* TASK REQUIREMENTS *
Please write out each entry below exactly as it appears.

Stored items

****

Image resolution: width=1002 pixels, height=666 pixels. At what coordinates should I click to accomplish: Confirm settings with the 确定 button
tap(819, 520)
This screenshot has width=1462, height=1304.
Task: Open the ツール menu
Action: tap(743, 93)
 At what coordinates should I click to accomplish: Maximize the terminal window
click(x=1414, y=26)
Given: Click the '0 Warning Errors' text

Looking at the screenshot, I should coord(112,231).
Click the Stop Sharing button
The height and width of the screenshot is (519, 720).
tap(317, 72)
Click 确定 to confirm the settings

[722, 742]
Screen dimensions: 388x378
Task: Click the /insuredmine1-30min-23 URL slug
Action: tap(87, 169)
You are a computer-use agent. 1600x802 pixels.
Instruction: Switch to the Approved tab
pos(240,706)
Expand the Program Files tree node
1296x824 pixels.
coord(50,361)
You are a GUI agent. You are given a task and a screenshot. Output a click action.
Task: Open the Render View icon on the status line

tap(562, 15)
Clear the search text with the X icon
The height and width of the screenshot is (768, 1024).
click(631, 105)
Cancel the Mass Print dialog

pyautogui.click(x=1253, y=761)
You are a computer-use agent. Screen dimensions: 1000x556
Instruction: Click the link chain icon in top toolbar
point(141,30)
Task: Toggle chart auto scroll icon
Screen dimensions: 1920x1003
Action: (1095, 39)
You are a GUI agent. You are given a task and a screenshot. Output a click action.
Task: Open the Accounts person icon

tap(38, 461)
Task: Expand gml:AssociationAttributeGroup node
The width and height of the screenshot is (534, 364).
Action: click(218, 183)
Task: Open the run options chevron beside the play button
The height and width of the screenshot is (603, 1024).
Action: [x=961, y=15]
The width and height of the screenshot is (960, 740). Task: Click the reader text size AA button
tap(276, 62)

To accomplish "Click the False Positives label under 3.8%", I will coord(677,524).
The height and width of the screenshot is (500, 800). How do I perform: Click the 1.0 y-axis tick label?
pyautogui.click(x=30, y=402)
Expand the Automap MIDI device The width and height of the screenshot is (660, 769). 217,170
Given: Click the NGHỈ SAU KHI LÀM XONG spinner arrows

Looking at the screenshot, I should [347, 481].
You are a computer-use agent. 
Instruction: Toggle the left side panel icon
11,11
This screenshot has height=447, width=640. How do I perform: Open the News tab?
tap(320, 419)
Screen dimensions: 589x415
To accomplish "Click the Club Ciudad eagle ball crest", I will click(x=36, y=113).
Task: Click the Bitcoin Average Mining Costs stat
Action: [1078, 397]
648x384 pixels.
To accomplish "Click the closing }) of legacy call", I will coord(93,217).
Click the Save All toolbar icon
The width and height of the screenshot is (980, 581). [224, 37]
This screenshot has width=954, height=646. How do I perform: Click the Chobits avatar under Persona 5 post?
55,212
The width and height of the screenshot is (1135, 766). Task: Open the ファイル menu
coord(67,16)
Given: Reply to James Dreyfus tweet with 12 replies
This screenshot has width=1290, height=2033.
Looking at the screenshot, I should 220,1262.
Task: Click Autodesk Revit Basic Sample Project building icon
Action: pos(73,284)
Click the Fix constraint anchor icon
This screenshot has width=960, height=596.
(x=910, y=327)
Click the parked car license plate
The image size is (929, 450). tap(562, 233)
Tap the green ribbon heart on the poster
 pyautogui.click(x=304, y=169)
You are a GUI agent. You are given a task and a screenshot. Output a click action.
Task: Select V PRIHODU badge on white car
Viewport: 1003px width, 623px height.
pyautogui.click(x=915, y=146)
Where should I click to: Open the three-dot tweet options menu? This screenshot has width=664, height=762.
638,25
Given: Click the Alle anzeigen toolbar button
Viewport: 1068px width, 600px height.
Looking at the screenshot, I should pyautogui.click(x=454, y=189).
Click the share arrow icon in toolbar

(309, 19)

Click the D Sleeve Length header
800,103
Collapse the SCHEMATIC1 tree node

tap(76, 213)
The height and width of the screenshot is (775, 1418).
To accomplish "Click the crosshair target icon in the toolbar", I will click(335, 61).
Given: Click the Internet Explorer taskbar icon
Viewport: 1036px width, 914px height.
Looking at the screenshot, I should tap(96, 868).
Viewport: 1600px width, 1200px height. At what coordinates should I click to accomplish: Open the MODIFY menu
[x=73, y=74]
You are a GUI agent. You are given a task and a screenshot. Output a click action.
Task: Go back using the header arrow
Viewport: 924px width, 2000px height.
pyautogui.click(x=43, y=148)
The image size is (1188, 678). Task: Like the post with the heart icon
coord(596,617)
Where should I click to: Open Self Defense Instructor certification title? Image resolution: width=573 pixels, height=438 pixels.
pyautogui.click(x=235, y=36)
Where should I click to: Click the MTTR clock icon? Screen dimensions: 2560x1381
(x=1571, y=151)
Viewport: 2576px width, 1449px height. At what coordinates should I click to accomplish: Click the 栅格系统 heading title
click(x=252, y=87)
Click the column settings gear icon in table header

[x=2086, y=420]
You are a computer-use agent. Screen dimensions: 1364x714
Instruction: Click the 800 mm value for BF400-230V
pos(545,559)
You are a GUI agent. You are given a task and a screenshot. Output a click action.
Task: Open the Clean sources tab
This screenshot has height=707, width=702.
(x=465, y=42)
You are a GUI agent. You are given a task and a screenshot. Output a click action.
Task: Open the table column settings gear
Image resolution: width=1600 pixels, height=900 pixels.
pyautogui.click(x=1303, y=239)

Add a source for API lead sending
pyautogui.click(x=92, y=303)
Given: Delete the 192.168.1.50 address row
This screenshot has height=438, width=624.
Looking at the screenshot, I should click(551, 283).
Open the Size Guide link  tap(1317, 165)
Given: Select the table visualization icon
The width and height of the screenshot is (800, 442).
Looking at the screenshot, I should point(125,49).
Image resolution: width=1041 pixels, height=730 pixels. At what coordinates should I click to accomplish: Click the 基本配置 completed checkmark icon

****

* SOLUTION TO THIS PROBLEM *
Image resolution: width=1002 pixels, height=666 pixels. At what coordinates should I click to accomplish: Confirm settings with the 确定 button
tap(819, 520)
This screenshot has width=1462, height=1304.
Task: Open the ツール menu
Action: tap(743, 93)
 At what coordinates should I click to accomplish: Maximize the terminal window
click(x=1414, y=26)
Given: Click the '0 Warning Errors' text

Looking at the screenshot, I should coord(112,231).
Click the Stop Sharing button
The height and width of the screenshot is (519, 720).
tap(317, 72)
Click 确定 to confirm the settings

[722, 742]
Screen dimensions: 388x378
Task: Click the /insuredmine1-30min-23 URL slug
Action: tap(87, 169)
You are a computer-use agent. 1600x802 pixels.
Instruction: Switch to the Approved tab
pos(240,706)
Expand the Program Files tree node
1296x824 pixels.
coord(50,361)
You are a GUI agent. You are given a task and a screenshot. Output a click action.
Task: Open the Render View icon on the status line

tap(562, 15)
Clear the search text with the X icon
The height and width of the screenshot is (768, 1024).
click(631, 105)
Cancel the Mass Print dialog

pyautogui.click(x=1253, y=761)
You are a computer-use agent. Screen dimensions: 1000x556
Instruction: Click the link chain icon in top toolbar
point(141,30)
Task: Toggle chart auto scroll icon
Screen dimensions: 1920x1003
Action: (1095, 39)
You are a GUI agent. You are given a task and a screenshot. Output a click action.
Task: Open the Accounts person icon

tap(38, 461)
Task: Expand gml:AssociationAttributeGroup node
The width and height of the screenshot is (534, 364).
Action: click(218, 183)
Task: Open the run options chevron beside the play button
The height and width of the screenshot is (603, 1024).
Action: [x=961, y=15]
The width and height of the screenshot is (960, 740). Task: Click the reader text size AA button
tap(276, 62)

To accomplish "Click the False Positives label under 3.8%", I will coord(677,524).
The height and width of the screenshot is (500, 800). How do I perform: Click the 1.0 y-axis tick label?
pyautogui.click(x=30, y=402)
Expand the Automap MIDI device The width and height of the screenshot is (660, 769). 217,170
Given: Click the NGHỈ SAU KHI LÀM XONG spinner arrows

Looking at the screenshot, I should [347, 481].
You are a computer-use agent. 
Instruction: Toggle the left side panel icon
11,11
This screenshot has height=447, width=640. How do I perform: Open the News tab?
tap(320, 419)
Screen dimensions: 589x415
To accomplish "Click the Club Ciudad eagle ball crest", I will click(x=36, y=113).
Task: Click the Bitcoin Average Mining Costs stat
Action: [1078, 397]
648x384 pixels.
To accomplish "Click the closing }) of legacy call", I will coord(93,217).
Click the Save All toolbar icon
The width and height of the screenshot is (980, 581). [224, 37]
This screenshot has width=954, height=646. How do I perform: Click the Chobits avatar under Persona 5 post?
55,212
The width and height of the screenshot is (1135, 766). Task: Open the ファイル menu
coord(67,16)
Given: Reply to James Dreyfus tweet with 12 replies
This screenshot has width=1290, height=2033.
Looking at the screenshot, I should 220,1262.
Task: Click Autodesk Revit Basic Sample Project building icon
Action: pos(73,284)
Click the Fix constraint anchor icon
This screenshot has width=960, height=596.
(x=910, y=327)
Click the parked car license plate
The image size is (929, 450). tap(562, 233)
Tap the green ribbon heart on the poster
 pyautogui.click(x=304, y=169)
You are a GUI agent. You are given a task and a screenshot. Output a click action.
Task: Select V PRIHODU badge on white car
Viewport: 1003px width, 623px height.
pyautogui.click(x=915, y=146)
Where should I click to: Open the three-dot tweet options menu? This screenshot has width=664, height=762.
638,25
Given: Click the Alle anzeigen toolbar button
Viewport: 1068px width, 600px height.
Looking at the screenshot, I should pyautogui.click(x=454, y=189).
Click the share arrow icon in toolbar

(309, 19)

Click the D Sleeve Length header
800,103
Collapse the SCHEMATIC1 tree node

tap(76, 213)
The height and width of the screenshot is (775, 1418).
To accomplish "Click the crosshair target icon in the toolbar", I will click(335, 61).
Given: Click the Internet Explorer taskbar icon
Viewport: 1036px width, 914px height.
Looking at the screenshot, I should tap(96, 868).
Viewport: 1600px width, 1200px height. At what coordinates should I click to accomplish: Open the MODIFY menu
[x=73, y=74]
You are a GUI agent. You are given a task and a screenshot. Output a click action.
Task: Go back using the header arrow
Viewport: 924px width, 2000px height.
pyautogui.click(x=43, y=148)
The image size is (1188, 678). Task: Like the post with the heart icon
coord(596,617)
Where should I click to: Open Self Defense Instructor certification title? Image resolution: width=573 pixels, height=438 pixels.
pyautogui.click(x=235, y=36)
Where should I click to: Click the MTTR clock icon? Screen dimensions: 2560x1381
(x=1571, y=151)
Viewport: 2576px width, 1449px height. At what coordinates should I click to accomplish: Click the 栅格系统 heading title
click(x=252, y=87)
Click the column settings gear icon in table header

[x=2086, y=420]
You are a computer-use agent. Screen dimensions: 1364x714
Instruction: Click the 800 mm value for BF400-230V
pos(545,559)
You are a GUI agent. You are given a task and a screenshot. Output a click action.
Task: Open the Clean sources tab
This screenshot has height=707, width=702.
(x=465, y=42)
You are a GUI agent. You are given a task and a screenshot. Output a click action.
Task: Open the table column settings gear
Image resolution: width=1600 pixels, height=900 pixels.
pyautogui.click(x=1303, y=239)

Add a source for API lead sending
pyautogui.click(x=92, y=303)
Given: Delete the 192.168.1.50 address row
This screenshot has height=438, width=624.
Looking at the screenshot, I should click(551, 283).
Open the Size Guide link  tap(1317, 165)
Given: Select the table visualization icon
The width and height of the screenshot is (800, 442).
Looking at the screenshot, I should point(125,49).
Image resolution: width=1041 pixels, height=730 pixels. At what coordinates should I click to accomplish: Click the 基本配置 completed checkmark icon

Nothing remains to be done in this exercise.